[Stored items]
□ □ □ □ □ □ □

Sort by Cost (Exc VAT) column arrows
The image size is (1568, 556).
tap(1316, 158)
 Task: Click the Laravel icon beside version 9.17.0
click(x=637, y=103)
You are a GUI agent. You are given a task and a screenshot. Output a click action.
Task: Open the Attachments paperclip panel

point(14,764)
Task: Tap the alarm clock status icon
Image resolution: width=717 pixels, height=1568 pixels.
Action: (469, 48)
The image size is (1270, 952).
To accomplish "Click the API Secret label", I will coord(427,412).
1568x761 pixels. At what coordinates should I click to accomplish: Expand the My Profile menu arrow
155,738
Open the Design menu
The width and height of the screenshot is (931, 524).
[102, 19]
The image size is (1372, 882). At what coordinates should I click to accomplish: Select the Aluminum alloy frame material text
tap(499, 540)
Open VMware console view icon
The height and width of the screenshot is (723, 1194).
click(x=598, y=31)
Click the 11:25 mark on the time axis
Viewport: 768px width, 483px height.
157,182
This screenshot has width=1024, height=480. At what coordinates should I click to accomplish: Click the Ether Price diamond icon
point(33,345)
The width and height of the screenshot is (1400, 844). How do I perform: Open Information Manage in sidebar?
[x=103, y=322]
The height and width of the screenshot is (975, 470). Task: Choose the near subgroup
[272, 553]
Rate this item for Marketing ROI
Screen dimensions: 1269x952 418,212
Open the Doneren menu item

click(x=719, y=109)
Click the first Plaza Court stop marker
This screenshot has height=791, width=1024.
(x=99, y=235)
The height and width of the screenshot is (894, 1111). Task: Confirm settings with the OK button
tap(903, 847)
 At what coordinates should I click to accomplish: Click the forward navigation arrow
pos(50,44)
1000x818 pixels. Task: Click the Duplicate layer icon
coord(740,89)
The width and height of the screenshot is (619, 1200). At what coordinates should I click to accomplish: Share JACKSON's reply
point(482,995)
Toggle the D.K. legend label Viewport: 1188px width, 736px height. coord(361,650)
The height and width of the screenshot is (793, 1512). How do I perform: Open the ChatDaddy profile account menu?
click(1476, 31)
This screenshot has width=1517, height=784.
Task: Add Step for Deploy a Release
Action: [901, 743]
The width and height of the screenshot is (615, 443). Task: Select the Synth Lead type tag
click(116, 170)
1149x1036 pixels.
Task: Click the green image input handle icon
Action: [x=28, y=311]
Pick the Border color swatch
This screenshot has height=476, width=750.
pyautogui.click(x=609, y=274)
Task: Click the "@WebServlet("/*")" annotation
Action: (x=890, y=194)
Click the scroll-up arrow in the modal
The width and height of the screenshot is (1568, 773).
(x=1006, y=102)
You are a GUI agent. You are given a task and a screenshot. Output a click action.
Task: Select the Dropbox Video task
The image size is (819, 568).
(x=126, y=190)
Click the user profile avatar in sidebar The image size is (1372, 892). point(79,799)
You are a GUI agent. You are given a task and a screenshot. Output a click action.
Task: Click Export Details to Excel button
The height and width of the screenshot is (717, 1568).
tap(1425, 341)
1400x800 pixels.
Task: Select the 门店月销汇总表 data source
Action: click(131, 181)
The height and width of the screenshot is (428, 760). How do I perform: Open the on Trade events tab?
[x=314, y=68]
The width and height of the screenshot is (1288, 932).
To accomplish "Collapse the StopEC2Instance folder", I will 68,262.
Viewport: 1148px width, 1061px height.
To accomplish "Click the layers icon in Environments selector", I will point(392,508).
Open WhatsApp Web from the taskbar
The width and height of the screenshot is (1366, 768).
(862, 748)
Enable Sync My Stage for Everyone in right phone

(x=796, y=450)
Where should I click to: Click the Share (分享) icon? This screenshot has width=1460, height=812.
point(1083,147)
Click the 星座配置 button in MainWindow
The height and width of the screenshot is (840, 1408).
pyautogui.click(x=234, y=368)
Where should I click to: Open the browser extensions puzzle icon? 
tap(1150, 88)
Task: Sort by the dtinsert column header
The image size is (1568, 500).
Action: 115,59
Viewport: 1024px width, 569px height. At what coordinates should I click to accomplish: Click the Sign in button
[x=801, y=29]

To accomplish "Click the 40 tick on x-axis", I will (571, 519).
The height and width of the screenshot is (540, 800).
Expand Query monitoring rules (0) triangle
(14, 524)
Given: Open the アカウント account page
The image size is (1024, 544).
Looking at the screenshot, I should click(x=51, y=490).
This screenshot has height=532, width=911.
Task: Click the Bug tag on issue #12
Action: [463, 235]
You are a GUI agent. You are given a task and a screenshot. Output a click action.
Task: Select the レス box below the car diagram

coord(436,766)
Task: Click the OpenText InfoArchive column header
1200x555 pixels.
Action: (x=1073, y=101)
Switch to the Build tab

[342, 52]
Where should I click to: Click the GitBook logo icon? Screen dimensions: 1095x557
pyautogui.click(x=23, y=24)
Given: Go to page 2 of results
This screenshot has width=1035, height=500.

□ □ □ □ □ □ □

Stated exercise: Duplicate the stretch of items from the line containing "Viewport: 1148px width, 1061px height." through the line containing "(x=796, y=450)", both included, with no changes.

Written solution:
Viewport: 1148px width, 1061px height.
To accomplish "Click the layers icon in Environments selector", I will point(392,508).
Open WhatsApp Web from the taskbar
The width and height of the screenshot is (1366, 768).
(862, 748)
Enable Sync My Stage for Everyone in right phone

(x=796, y=450)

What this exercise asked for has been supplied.